→ **What you need to do**:
[1] In the passage on certainty of trust powers, who was excluded from the trust power to appoint in Horan v James?
[2] Render this sentence from the passage on certainty of trust powers in French: "In the event, the power to appoint in favour of ‘relatives’ and ‘dependants’ was upheld."
[3] According to the passage on certainty of trust powers, why does Australia distinguish between powers created in wills and powers conferred inter vivos? Answer in one to three sentences.

→ **Extract to read**:
───
Lord Wiberforce’s judgement was adopted in Horan v James.
That
case involved a trust power to appoint to anyone other than the
testator’s wife and his two sons. The power was struck down for other
reasons, but was considered sufficiently certain within the terms laid
down by Lord Wilberforce. This approach is followed in: Re Manistry’s
Settlement.
If a trust power to appoint in favour of anyone
except A, B or C is administratively workable, it is difficult to see
how a power could fall foul of this requirement, unless it was also
void for uncertainty.
Baden Trust was referred back to the
courts for consideration of the question of certainty in the light of
the new test. Re Baden’s Deed Trusts (No 2):
It was claimed that the
power failed to satisfy criterion certainty, particularly in respect of
the words ‘dependants’ and ‘relatives’.
Held: Sachs LJ rejected
an argument that the court had to be able to say whether any given
postulant was not a member of the class, provided that there was
sufficient conceptual or semantic certainty to be able to say whether a
given individual did fall within the description.
Megaw LJ thought
the test was satisfied if, as regards a substantial number of objects,
it could be said with certainty that they fell within the trust, even
though for a substantial number of others, it would have to be said
that they were not proven whether they were in or out.
Stamp LJ
thought the test was not satisfied unless one could say affirmatively
either that a given individual was within the class or that he or she
was outside it, depending on the construction of the words used. In his
view ‘relatives’ was not uncertain if taken to mean nearest blood
relations.
In the event, the power to appoint in favour of
‘relatives’ and ‘dependants’ was upheld. Both expressions were
sufficiently certain in semantic terms.
The primary task is to
be able to say whether some postulant is in, it is not necessary to
identify that someone is out. A power should not fail because of some
doubt over some fringe candidate.
The Baden cases
concentrated on semantic or linguistic uncertainty. There are cases
where a gift could be administratively unworkable.
• Powers and Testamentary Dispositions
The
power to make wills expressing their testamentary intention is a
fundamental freedom available to those living in a common law system.
If in exercise of that power someone elects to use a standard devise
for dealing with property by way of trust, and satisfies the
requirement of certainty in the process, the courts should not
interfere.
In Australia, there is a distinction between powers
created in wills and powers conferred inter vivos. The distinction
derives from a supposed rule against delegation of will-making power,
which is based on the assumption that the power to make a will is
derived solely from statute and must be exercised personally by the
testator: Houston v Burns.
A distinction has been drawn between
general and special powers of appointment on the one hand (which are
said not to infringe this rule and which can be validly created by
will), and hybrid powers on the other hand (which are said to infringe
the rule at least in Australia).
───
→ **Data**:
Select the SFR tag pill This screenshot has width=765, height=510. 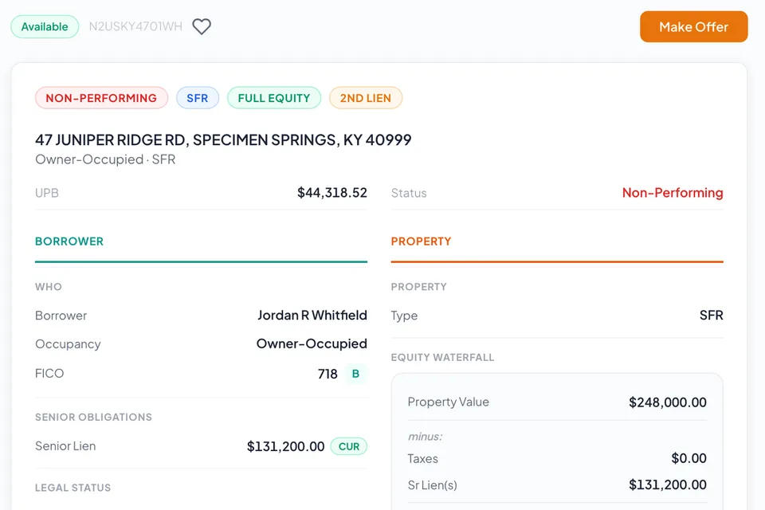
───
→ **Responses in order**:
[1] The testator's wife and his two sons.

[2] En définitive, le pouvoir de désignation en faveur des « parents » et des « personnes à charge » a été confirmé.

[3] The distinction comes from a supposed rule against delegating will-making power. That rule assumes that the power to make a will derives solely from statute and must be exercised personally by the testator, as stated in Houston v Burns.